La formation, ludique et gamifiée (évasions de prison, scénarios de fin du monde), rend la négociation accessible et engageante. Elle s’articule autour de :
Une phase de préparation : inspirée des méthodes de l’ancien négociateur RAID Laurent Combalbert
Un déroulé en quatre étapes : empathie, courage, négociation, conclusion
Des outils concrets : notamment les questions calibrées popularisées par l’ex-FBI Chris Voss
La technologie comme facilitateur, pas comme contrainte
La philosophie technologique de Swile privilégie la simplicité et l’expérience utilisateur. Plutôt que de déployer des ERP lourds, l’entreprise a opté pour des outils modernes, agiles et intégrables dans les workflows existants.
Un principe directeur : l’outil est au service des personnes, et non l’inverse. Dans une entreprise tech où l’expérience utilisateur est centrale, les processus internes doivent refléter le même niveau d’exigence que les produits proposés aux clients.
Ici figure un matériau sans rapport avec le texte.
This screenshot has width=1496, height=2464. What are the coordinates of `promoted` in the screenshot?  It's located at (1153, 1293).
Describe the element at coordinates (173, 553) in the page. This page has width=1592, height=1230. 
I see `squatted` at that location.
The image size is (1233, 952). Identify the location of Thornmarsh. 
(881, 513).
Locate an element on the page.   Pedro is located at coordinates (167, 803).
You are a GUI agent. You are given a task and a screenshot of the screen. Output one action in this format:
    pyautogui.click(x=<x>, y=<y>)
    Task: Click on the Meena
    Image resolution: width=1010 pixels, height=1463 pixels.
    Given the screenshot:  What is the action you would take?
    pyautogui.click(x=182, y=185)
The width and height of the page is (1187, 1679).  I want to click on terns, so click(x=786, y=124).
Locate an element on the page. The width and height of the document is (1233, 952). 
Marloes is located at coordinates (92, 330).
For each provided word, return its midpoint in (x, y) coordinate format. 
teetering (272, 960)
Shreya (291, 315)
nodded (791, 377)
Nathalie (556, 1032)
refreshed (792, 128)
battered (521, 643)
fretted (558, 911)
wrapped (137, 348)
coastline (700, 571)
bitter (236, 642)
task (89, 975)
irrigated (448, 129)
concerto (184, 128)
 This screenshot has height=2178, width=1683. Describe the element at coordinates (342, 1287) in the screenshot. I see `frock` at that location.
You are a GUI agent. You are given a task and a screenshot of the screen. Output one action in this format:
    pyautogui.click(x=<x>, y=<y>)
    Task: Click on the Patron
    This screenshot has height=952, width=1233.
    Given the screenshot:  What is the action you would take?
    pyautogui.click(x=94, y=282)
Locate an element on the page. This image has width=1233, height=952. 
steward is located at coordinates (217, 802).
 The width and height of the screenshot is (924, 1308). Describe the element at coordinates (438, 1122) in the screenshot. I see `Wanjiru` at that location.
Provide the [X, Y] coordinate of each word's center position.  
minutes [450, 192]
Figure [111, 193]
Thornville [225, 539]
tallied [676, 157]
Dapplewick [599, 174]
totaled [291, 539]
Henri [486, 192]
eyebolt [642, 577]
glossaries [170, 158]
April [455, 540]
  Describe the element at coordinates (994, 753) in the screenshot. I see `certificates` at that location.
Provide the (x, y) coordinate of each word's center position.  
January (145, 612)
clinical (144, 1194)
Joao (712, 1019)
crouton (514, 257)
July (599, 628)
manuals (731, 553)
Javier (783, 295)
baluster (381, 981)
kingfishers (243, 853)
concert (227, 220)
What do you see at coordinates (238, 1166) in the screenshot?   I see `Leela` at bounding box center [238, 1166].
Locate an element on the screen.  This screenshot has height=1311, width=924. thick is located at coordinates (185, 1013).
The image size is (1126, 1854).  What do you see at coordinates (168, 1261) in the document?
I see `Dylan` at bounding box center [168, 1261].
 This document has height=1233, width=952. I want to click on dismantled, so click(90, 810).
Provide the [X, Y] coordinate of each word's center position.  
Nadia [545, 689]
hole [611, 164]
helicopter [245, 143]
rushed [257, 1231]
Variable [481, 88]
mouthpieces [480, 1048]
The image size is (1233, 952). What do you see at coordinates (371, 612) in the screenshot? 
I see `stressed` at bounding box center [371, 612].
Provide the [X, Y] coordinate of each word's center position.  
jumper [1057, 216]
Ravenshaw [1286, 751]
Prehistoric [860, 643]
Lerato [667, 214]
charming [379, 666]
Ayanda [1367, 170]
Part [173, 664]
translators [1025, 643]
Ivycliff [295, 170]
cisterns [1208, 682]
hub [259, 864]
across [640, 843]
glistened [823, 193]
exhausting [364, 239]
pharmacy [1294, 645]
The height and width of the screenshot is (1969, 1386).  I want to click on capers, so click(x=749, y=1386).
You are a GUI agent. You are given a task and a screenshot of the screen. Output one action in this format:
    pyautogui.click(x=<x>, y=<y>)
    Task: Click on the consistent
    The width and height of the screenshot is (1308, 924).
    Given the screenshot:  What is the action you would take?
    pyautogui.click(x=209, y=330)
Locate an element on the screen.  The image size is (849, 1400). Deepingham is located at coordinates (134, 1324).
Les résultats : de –22 M€ à +36 M€
Les chiffres parlent d’eux-mêmes : Swile est passé d’une perte de 22 millions d’euros en 2022 à un bénéfice de 36 millions en 2024. Si les achats ne sont pas les seuls responsables, ils ont joué un rôle clé dans les gains d’efficacité.
Mais au-delà du résultat financier, la fonction achats est désormais intégrée à la culture de l’entreprise. Comme le souligne Éric : « Les achats ne sont pas un département : c’est un enjeu qui concerne toute l’entreprise. »
Enseignements pour les entreprises en croissance
L’expérience de Swile offre des pistes actionnables :
Commencer avec le bon mandat : s’assurer d’un soutien clair du top management et d’une mission alignée sur les objectifs business
Privilégier l’accompagnement à la contrainte : les achats doivent outiller et former, pas bloquer
Tirer parti des moments de transition : acquisitions, pivots stratégiques ou changements de financement sont des fenêtres d’opportunité
Investir dans le développement des compétences : diffuser la culture achats et la négociation à l’échelle de l’organisation multiplie l’impact
Choisir la technologie avec discernement : miser sur l’intégration et l’expérience plutôt que sur la complexité fonctionnelle
Conclusion
L’histoire de Swile montre que les achats, bien positionnés et bien exécutés, deviennent un catalyseur de transformation. En privilégiant l’empowerment plutôt que le contrôle, et en considérant les achats comme une compétence organisationnelle plutôt qu’une fonction isolée, les entreprises peuvent débloquer une valeur significative tout en construisant des opérations plus résilientes et plus efficaces.